Topping up on diesel at Calheta


 

13/03/2022

Leaving Puerto Mogan for La Gomera & Tenerife

 Finally - the day arrived - departure from Puerto Mogan.
Our depature was delayed almost one week as we were waiting for our new mainsail to be delivered.

Bye bye to Puerto Mogan


We left P.Mogan at 0930 the 7th March and had a nice sail accross to an anchorage at Los Christianos
on the south coast of Tenerife. We arrived in the dark around 8PM and anchored in 8m depth.

Sun setting as we approach the anchorage at Los Christianos.


 
Did'nt sleep to good during the night, was a bit worried as we were anchored near a shallow.
But we remained in position safely. 

The next morning we set off for the island of La Gomera. Our destination was the marina at the main town of San Sebastian.
We had a nice trip accross, most of it by motoring as the area between the islands is mostly sheltered from wind by the high Tenerife mountains. 

 

Bye bye Los Christianos

On our way to La Gomeara

San Sebastian harbour

"Norske" Boadecia (Fred Olsen)

Moored in La Gomera Marina.



We arrived at 4PM and were greeted and directed to our berth by the local marineros in their dinghy.
The Marina is right in the town centre and the facilities good, but the WiFi was out of action.

The first day we went for a few walks in town, did some small shopping and had a nice pizza and
cold beers.

 

Out for a cold beer at a seaside bar.

The next day we hired a car and went for a drive on the island.
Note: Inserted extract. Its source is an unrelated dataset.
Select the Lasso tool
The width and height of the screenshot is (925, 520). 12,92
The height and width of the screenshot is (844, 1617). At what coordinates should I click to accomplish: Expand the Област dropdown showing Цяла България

We took a route recommended by the
tourist office, which took us up to the national park which is a unique rainforrest, protected by the World Herritage Fund.
We stopped at the visitors centre at La Laguna Grande. This is a very nice pick-nick/leisure area. 

There's a nice restaurant there where we had lunch.
From there we returned to San Sebastian on the main road stopping at several view points to
enjoy many spectacular mountains and gorges. We finnished the last day with a nice meal at
a restaurant at the marina. 

Hermigua, famous for growing bananas

Santa Catarina beach in Hermigua. Teide on Tenerife in the background.

Pylons used to hoist bananas to small boats who transfered them to vessels at anchor. 

Lots of work has been done to create land to grow fruit/vegs.

Lots of spectacular view points.


Mirador Los Roques

My sweet admiral  ;)

Our rental car and the co-pilot :)


Los Roques

We departed San Sebastian the 11th March for Tenerife. 

 

The forecast for the coming week is for strong northerly wind. We have made reservation for a berth in Santa Cruz. We had originally intended to anchor the first night underway in Los Christianos, but as we arrived there early in the afternoon and weather was reasonably OK, we decided to push on to Santa Cruz.

We had some headwind slowing us down at the start but as we were able to alter course a bit and managed to get wind into the main sail and speed went from 2-3 to 5 to 6 knots.
We arrived at the marina in Santa Cruz at 10PM in the dark. But having been here before made thing much easier. Marineros was there at the pontoon with a good flashlight leading our way.

Tired but happy captain arrived at Santa Cruz.

So we are ready to explore Santa Cruz and maybe a drive around the island.